The Indian government has said that it will redefine the official classification of poverty, one day after a World Bank report said corruption has failed the country's anti-poverty programmes.
The report said India spends more than two per cent of its gross domestic product on poverty alleviation but the programmes are beset by corruption, poor administration and under-payments.
For India to control poverty the UN report recommended a strategy that involved sponsored programmes to enhance rural livelihood, to improve casual workers' access to healthcare and to provide subsidised food grains for the poor.
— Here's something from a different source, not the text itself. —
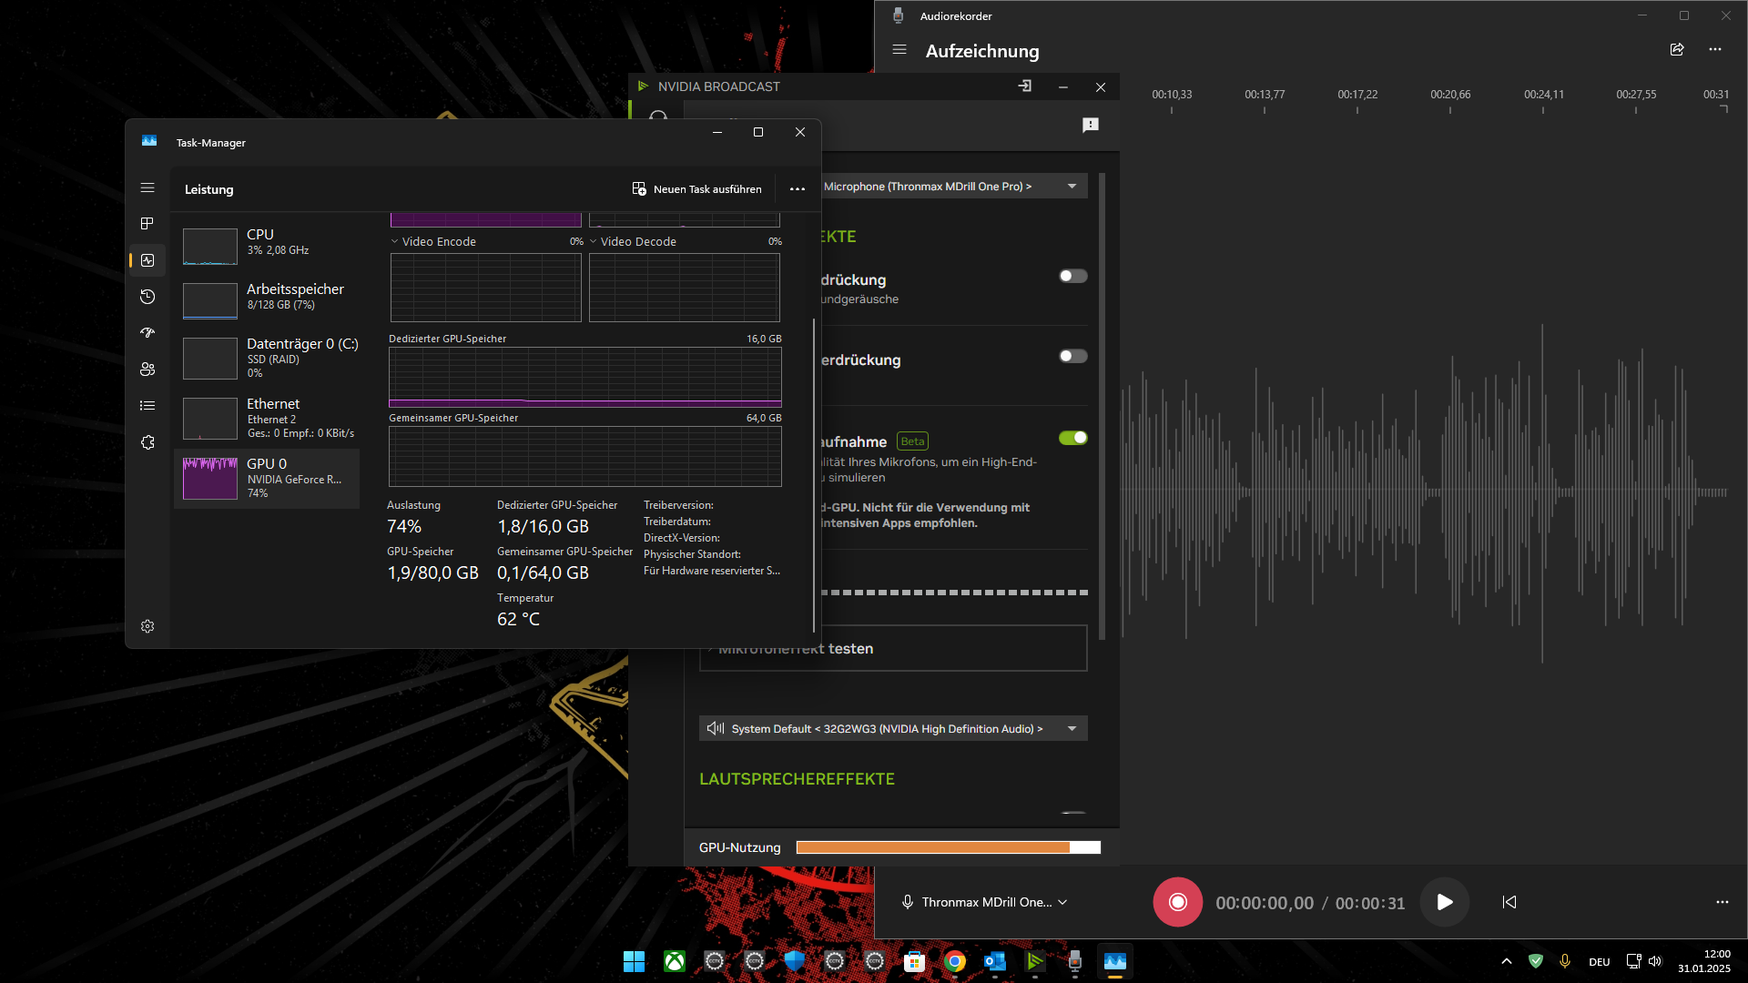Screen dimensions: 1748x983
Task: Select GPU 0 in performance list
Action: coord(267,478)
India is the world's second-fastest growing economy after China. Some estimates suggest that as many as 77 per cent of its 1.2 billion people live below the poverty line.
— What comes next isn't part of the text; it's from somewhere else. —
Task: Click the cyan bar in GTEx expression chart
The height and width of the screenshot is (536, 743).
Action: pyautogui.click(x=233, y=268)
A UN study released last year found more people living below the poverty threshold in eight states in India than in all of sub-Saharan Africa.
The Indian cabinet now wants to identify people living below the poverty line and to detail what constitutes poverty. Data on those living below the poverty line will include details on caste and religion for the first time since 1931.
Who is poor? How will the cabinet reclassify poverty? What will the process take into account?
Inside Story, with presenter Adrian Finighan, discusses with Venkatesh Nayak, the programme coordinator at the Commonwealth Human Rights Initiative in New Delhi; Nayanika Mathur, an anthropology lecturer at the University of Cambridge; and Subir Sinha, a senior lecturer at the Centre of South Asian Studies at the School of Oriental and African Studies in London.
This episode of Inside Story aired from Friday, May 20, 2011.